Detecting indolent infection is imperative during aseptic nonunion repair and revision arthroplasty13,34. Olszewski et al. identified 83 positive surprise cultures among 453 nonunion cases with suspected indolent infection-related, reporting an 80% survival rate following either residual infection or nonunion treated with an additional 6–8 weeks of antibiotics13. In the study by Tsukayama et al., the proportion of positive intraoperative cultures among 275 cases of revision hip arthroplasty for suspected aseptic loosening was 11%, with a 90% success rate after 6 weeks of antibiotics35. In our cohort of 140 cases, we found that 29 cases (20.7%) of intraoperative “surprise positive culture” progressed to the next treatment stage. Although we treated indolent infection with 6 weeks of antibiotics, only 14 cases (48.3%) were successfully treated. Hence, a “surprise positive culture” during our staged IMT protocol was associated with a 3.6-fold increased risk of recurrence (p = 0.0006). Contrary to prior reports on indolent infections, additional debridement must be considered when such positive cultures are found during staged reconstruction, as antibiotic suppression therapy may be insufficient.

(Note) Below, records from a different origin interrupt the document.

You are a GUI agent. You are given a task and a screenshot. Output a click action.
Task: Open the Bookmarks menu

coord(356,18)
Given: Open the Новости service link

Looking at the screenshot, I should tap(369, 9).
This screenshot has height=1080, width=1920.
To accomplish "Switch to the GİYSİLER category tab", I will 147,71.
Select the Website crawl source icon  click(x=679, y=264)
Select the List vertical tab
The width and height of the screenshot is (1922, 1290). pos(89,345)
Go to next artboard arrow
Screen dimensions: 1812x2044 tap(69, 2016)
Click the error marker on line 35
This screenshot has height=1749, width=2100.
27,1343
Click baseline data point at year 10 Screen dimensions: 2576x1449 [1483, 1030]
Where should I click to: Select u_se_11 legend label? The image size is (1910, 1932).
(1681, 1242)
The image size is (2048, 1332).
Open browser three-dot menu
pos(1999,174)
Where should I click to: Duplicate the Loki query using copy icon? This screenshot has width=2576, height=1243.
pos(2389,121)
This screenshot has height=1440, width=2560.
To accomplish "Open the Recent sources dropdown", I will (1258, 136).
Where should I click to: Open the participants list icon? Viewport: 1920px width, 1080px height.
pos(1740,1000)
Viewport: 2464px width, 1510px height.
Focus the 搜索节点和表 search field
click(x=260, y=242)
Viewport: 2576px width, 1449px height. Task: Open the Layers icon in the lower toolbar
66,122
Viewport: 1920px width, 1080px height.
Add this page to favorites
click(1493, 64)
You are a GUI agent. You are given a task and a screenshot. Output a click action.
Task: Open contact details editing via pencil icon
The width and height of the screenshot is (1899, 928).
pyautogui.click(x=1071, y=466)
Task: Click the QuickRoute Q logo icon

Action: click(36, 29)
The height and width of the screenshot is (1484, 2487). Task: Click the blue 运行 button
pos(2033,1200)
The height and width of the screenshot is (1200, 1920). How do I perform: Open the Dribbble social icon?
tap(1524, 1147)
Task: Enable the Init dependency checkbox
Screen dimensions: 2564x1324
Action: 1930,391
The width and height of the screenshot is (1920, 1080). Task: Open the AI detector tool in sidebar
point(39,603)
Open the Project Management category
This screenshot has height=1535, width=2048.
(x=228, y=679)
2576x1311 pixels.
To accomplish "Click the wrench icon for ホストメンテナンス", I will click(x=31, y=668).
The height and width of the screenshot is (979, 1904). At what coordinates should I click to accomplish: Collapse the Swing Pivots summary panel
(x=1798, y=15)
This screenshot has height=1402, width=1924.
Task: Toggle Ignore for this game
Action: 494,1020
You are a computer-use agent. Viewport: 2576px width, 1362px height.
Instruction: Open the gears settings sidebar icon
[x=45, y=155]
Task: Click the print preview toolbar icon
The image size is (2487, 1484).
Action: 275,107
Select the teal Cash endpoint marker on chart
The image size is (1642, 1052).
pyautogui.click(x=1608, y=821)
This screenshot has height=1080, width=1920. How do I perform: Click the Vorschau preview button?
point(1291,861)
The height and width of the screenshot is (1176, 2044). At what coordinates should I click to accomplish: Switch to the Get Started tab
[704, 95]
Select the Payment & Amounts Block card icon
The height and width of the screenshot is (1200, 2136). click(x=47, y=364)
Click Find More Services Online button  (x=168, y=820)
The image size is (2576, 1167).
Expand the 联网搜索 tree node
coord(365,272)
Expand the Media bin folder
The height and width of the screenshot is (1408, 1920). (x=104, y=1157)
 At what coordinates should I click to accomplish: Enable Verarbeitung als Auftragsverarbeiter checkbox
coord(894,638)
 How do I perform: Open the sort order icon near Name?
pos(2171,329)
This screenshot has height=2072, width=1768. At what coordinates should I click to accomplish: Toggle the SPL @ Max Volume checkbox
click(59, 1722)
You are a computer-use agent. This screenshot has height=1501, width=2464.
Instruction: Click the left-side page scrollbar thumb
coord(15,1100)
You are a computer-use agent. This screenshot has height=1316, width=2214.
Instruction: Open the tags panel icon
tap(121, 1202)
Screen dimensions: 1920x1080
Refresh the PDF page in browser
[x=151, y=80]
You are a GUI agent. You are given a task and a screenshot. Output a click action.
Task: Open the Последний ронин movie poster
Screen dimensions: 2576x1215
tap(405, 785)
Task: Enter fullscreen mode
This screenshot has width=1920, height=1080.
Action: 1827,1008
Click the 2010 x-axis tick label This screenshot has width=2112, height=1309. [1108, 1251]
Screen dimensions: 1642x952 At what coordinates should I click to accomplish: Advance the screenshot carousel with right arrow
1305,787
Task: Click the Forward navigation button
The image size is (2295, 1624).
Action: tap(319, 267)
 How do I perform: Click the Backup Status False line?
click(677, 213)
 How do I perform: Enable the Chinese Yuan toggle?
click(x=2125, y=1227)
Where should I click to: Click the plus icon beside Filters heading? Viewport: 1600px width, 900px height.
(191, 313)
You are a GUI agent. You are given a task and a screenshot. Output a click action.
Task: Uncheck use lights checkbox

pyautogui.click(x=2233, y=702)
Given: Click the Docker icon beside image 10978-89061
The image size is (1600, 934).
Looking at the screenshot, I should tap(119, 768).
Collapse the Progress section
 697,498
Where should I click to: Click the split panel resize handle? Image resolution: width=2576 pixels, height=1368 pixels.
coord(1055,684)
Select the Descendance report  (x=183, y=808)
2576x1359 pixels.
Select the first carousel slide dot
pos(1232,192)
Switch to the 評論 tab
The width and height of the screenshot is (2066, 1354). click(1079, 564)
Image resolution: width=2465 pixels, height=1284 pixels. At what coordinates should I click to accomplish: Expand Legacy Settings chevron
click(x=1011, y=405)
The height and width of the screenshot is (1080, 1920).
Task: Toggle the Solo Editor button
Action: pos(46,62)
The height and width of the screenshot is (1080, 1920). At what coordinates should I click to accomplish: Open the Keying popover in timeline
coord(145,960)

“Deviation of protocol” was defined as an alteration of the treatment protocol with combining protocol stages, retaining implants after PDCP, and not returning to a previous stage of the protocol after PDCP. A total of 41 cases were identified as Deviation of protocol in our cohort. These deviations in protocol were independent risk factors for ROI. Of these 41 cases, 18 resulted in ROI (43.9%). A deviation from our protocol resulted in a 2.6-fold higher risk of ROI (p = 0.0071). This demonstrates adhering to a systemized reconstruction protocol is crucial when treating recalcitrant chronic bone infections (Table 3).

The inherent limitations of any retrospective cohort study is also applied to the present study despite the data being collected prospectively. First, we did not consider cases in which patients underwent amputation preceding bone grafting for uncontrolled and disseminated infection. Second, while we identified four variables predicting ROI, it is likely that more exist. Third, it was difficult to conclude whether recurrence of infection was due to latent or new infection. Despite these limitations, this study includes a large cohort of patients with CSBD secondary to IN and PTOM, treated with a systematic, detailed protocol with clearly defined outcomes while elucidating factors which increase risk of infection recurrence and graft failure.

Conclusion

The PDC based, multi-staged IMT protocol yielded promising success rates in limb reconstruction for the treatment of recalcitrant IN and PTOM. The recurrence of infection was influenced by Infected previous free flap, Surprise positive culture, Deviation of protocol, and Elevated ESR before bone grafting.